Cattle flight zones and other behaviors will be discussed. Effective ways to sort cattle and move cattle through working facilities will be demonstrated.

“The event will be very hands-on,” said Kenny Wells, Jackson station manager. “We will be spending most of our time in the corrals and working facilities watching and listening to the presenters as they work with cattle. It will be completely focused on working with commercial cattle in a real production environment.”

Registration costs $5 per person.
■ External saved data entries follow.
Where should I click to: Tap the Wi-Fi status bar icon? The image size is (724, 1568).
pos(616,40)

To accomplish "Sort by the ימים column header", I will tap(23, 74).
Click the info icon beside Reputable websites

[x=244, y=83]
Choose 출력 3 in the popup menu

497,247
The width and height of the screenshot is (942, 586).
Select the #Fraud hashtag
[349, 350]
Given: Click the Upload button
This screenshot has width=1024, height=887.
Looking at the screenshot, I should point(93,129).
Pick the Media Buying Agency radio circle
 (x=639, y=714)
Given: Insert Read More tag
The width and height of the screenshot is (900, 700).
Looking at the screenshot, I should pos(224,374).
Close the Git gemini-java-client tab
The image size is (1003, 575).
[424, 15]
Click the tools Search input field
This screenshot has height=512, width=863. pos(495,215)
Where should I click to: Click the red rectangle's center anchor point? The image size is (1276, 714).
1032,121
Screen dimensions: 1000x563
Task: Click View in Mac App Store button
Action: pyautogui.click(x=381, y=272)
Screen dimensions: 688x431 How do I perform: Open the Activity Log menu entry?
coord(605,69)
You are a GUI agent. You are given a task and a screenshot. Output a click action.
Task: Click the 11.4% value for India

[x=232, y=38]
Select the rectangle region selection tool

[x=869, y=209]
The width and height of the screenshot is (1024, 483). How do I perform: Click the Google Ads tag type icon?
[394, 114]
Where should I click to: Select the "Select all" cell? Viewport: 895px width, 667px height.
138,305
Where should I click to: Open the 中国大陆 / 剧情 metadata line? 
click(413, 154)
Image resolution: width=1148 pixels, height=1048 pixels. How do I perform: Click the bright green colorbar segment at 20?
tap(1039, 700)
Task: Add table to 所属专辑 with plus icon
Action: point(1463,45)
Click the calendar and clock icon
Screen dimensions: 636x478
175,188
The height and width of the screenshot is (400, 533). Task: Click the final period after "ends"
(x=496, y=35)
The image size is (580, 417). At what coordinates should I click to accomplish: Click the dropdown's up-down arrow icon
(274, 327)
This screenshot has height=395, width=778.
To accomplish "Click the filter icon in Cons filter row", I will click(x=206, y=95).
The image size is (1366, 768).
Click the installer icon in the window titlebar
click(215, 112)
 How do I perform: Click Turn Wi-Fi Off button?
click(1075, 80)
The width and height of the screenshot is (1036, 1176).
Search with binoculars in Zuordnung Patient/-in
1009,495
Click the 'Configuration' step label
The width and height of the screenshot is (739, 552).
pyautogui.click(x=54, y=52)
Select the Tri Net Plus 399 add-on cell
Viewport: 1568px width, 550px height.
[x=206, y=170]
Lunch, given by the Jackson County Cattlemen’s Association, and refreshments, provided by the Jackson Soil and Water Conservation District, are included in the cost.

Contact Wells at (740) 286-3803 or wells.296@osu.edu for details and to register.

Participants are asked to register by Sept. 12.

OARDC and Ohio State University Extension are the sponsors.

Throughout the program, Wells said, the speakers will emphasize the importance of reducing stress on cattle.

Minimizing stress, he said, improves safety for both cattle and people, reduces adverse effects on the animals’ growth and performance, and makes cattle farming easier.

Wells and Steve Boyles, an OSU Extension beef cattle specialist, will discuss and demonstrate another lower-stress method, fenceline weaning.

“Fenceline weaning is a method where calves are exposed to their dams across a fenceline for about a week post-weaning,” Wells explained. “This is different from most traditional methods, in which calves are abruptly separated from dams at the time of weaning. Fenceline weaning results in less stress on calves and their mothers.”

The station is located two miles southeast of Jackson on State Route 93, at 019 Standpipe Road in Jackson County.

OARDC and OSU Extension are the research and outreach arms, respectively, of Ohio State’s College of Food, Agricultural, and Environmental Sciences.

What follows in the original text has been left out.